Vakıf Üniversitelerinde Akademik Personel Yetersizliği
YÖK Başkanı Erol Özvar, YÖK Konferans Salonu’nda Türkiye Odalar ve Borsalar Birliği (TOBB) Başkanı Rifat Hisarcıklıoğlu ile Türkiye Yükseköğretim Meclisi İstişare Toplantısı’na katıldı. Özvar, “Ancak akademik personel sayısındaki yetersizliğin vakıf yükseköğretim kurumlarının karşı karşıya olduğu en önemli sorunlardan biri olduğuna dikkat çeken Özvar, “Yükseköğretim Kurulu tarafından belirlenen akademik personel sayısı, her bir programın yürütülmesi için gerekli asgari akademik personel üzerinden belirlenmekte olup eğitim öğretim faaliyetlerinin sağlıklı yürütülmesi, ilgili programın yetkinlik ve kazanımlarının alanından hocalar tarafından öğrencilere verilmesi, eğitim süreçlerinin kalitesi ve sürdürülebilirliği bakımından fevkalade önem arz etmektedir. Kurulumuz tarafından belirlenen asgari öğretim elemanı sayısının bazı programlarda sağlanmadığı, öğretim elemanlarının verdikleri derslerle uzmanlık alanlarının uyumlu olmadığı veya vakıf yükseköğretim kurumlarında tam zamanlı çalışan öğretim elemanlarının aynı zamanda başkaca kurumlarda SGK kaydının bulunduğu gibi tespitler kayıtlara geçmiş dikkat çekici veriler arasında yer almaktadır. Vakıf yükseköğretim kurumlarının gerek mevcut programlarına öğrenci kontenjanı alabilmeleri gerekse yeni programlar açabilmeleri adına akademik personel eksiliğini gidermeye yönelik gerekli tedbirleri ivedilikle almalarının önemini vurgulamak isterim.” şeklinde konuştu.
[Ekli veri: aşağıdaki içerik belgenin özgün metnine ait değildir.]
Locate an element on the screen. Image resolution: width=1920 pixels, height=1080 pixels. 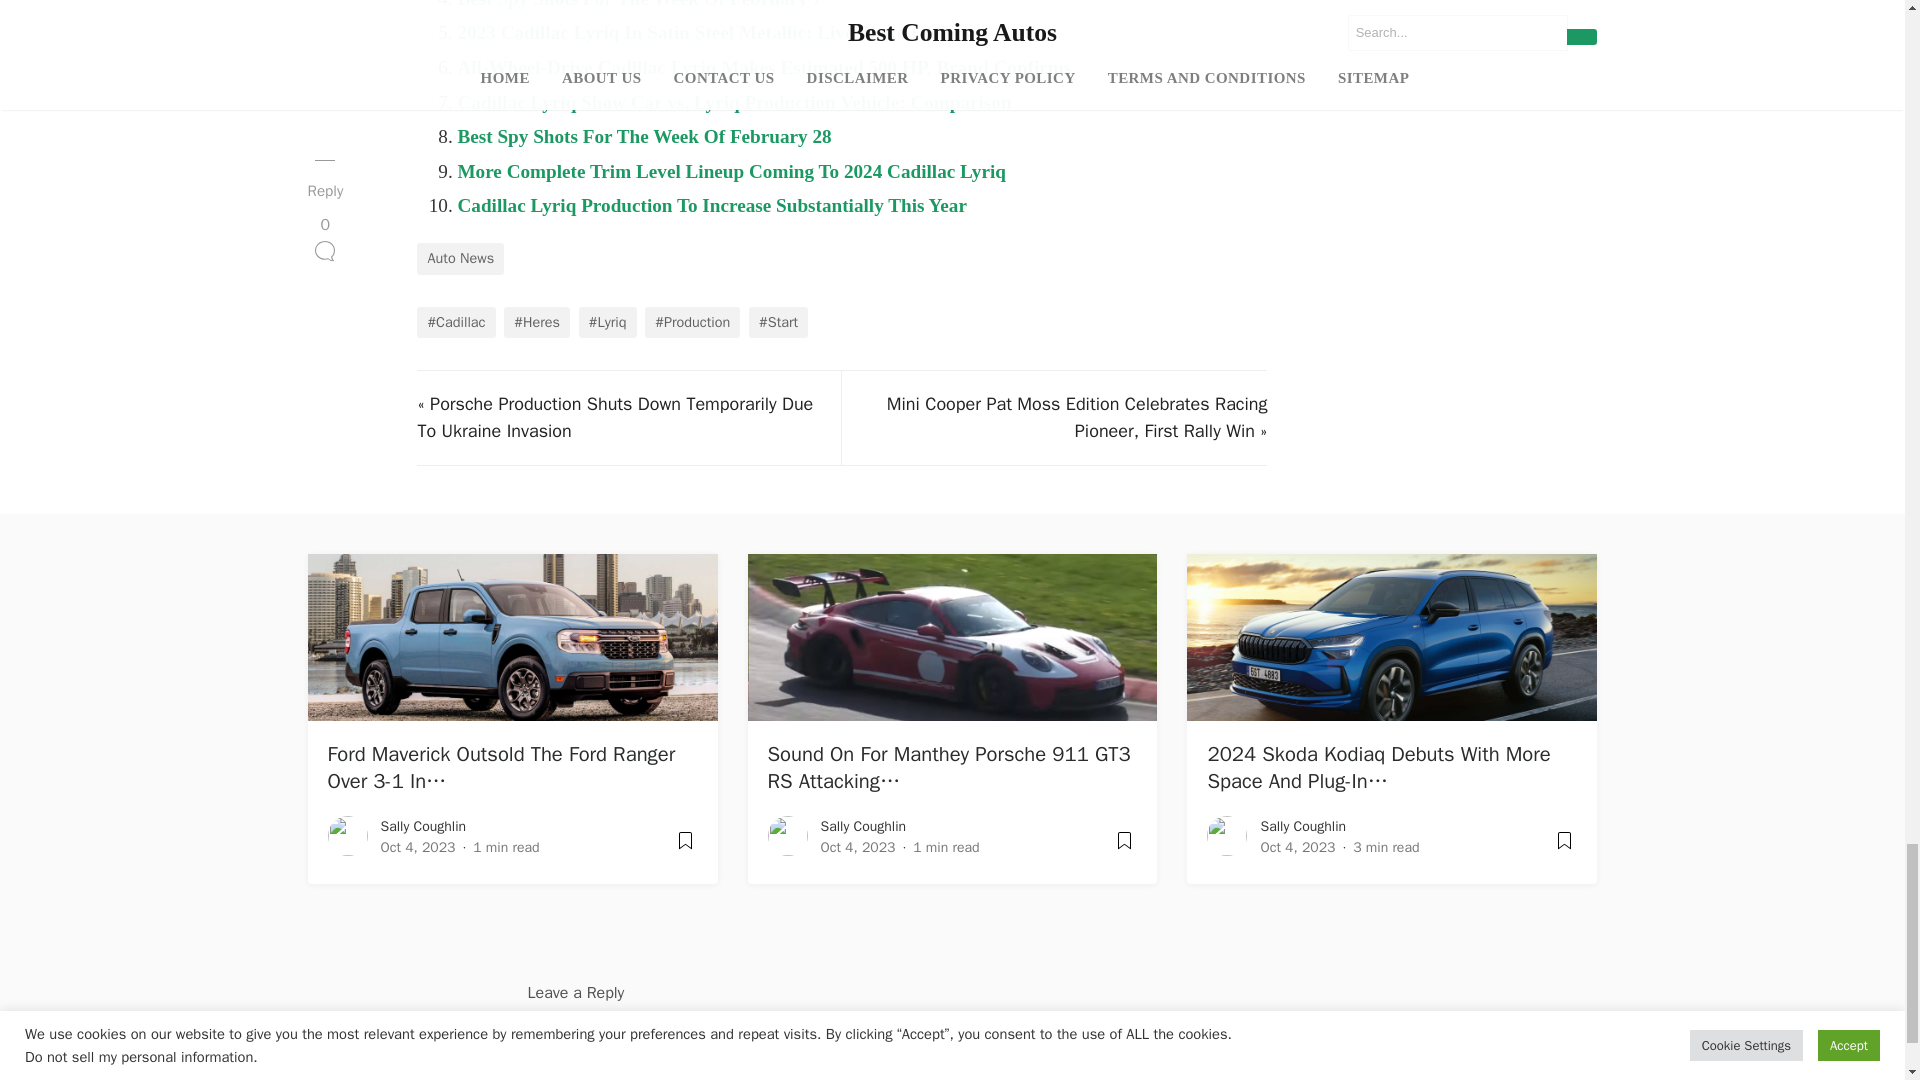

Akademik Personel Maaşları ve Özlük Hakları
Özvar, vakıf üniversitelerinde görev yapan akademisyenlerin maaşlarının devlet üniversitelerindeki meslektaşlarından az olmaması gerektiğine işaret ederek, bu konuda üniversitelere gereken hassasiyeti göstermeleri çağrısında bulundu.
Vakıf Üniversitelerinin Tıp Eğitimindeki Zorluklar
Özvar, vakıf üniversitelerinin tıp fakültelerindeki fiziki ve teknik gereksinimlerin yetersiz olduğuna dikkati çekti. “Vakıf üniversitelerinin tıp fakültelerindeki fiziki ve teknik gereksinimlerin de tartışma konusu olduğunu belirten Özvar, “Tıp fakülteleri, yükseköğretim sistemimizin en önemli bileşenlerinden biridir. Hali hazırda 32 vakıf üniversitemiz bünyesinde aktif tıp programı bulunmaktadır. Tıp fakültelerinde tıp eğitimi, dönemlere göre teorik ve uygulamalı eğitimlerden oluşmaktadır. Verilen eğitimle tıp fakültesi öğrencilerinin asgari bilgi, beceri ve yetkinliklerle donanımlı olarak mezun olmalarını sağlamak esastır. Ayrıca tıp eğitiminin önemli bir parçası olan uygulama eğitiminin de en iyi şekilde verilmesi ve takip edilmesi önem arz etmektedir. Malumunuz olduğu üzere, kanun düzenlemesi ile tıp fakültesi bulunan vakıf üniversitelerinin kendi hastanelerinin olması şartı getirilmiştir. Yapılan yerinde inceleme ve denetimlerde, özellikle iş birliği yapılan özel hastanelerde vaka sayısı ve çeşitliliğinin yetersiz olduğu, öğrencilerin hasta başı eğitimlerini yeterince aktif gerçekleştiremediği ve hastanelerdeki mevcut eğitim alanlarının fiziksel koşullarının öğrenciler için uygun olmadığı, hastane yönetimleri ile üniversite yönetimlerinin uyum içerisinde çalışamadığı yönünde Yükseköğretim Kuruluna şikayetler gelmektedir. Bunlar hızla çözülmesi gereken son derece mühim konulardır. Zira bilhassa vakıf üniversitelerimizin tıp eğitimi alanında ortaya koyacağı kalite performansı sadece Türkiye açısından değil Türkiye’nin dünyadaki itibarı açısından en önemli konuların başında gelmektedir.” dedi. Şikayetlerin çözümünün Türkiye’nin uluslararası itibarına doğrudan etki edeceğini belirtti.
Toplantı sonrasında basına kapalı olarak devam etti.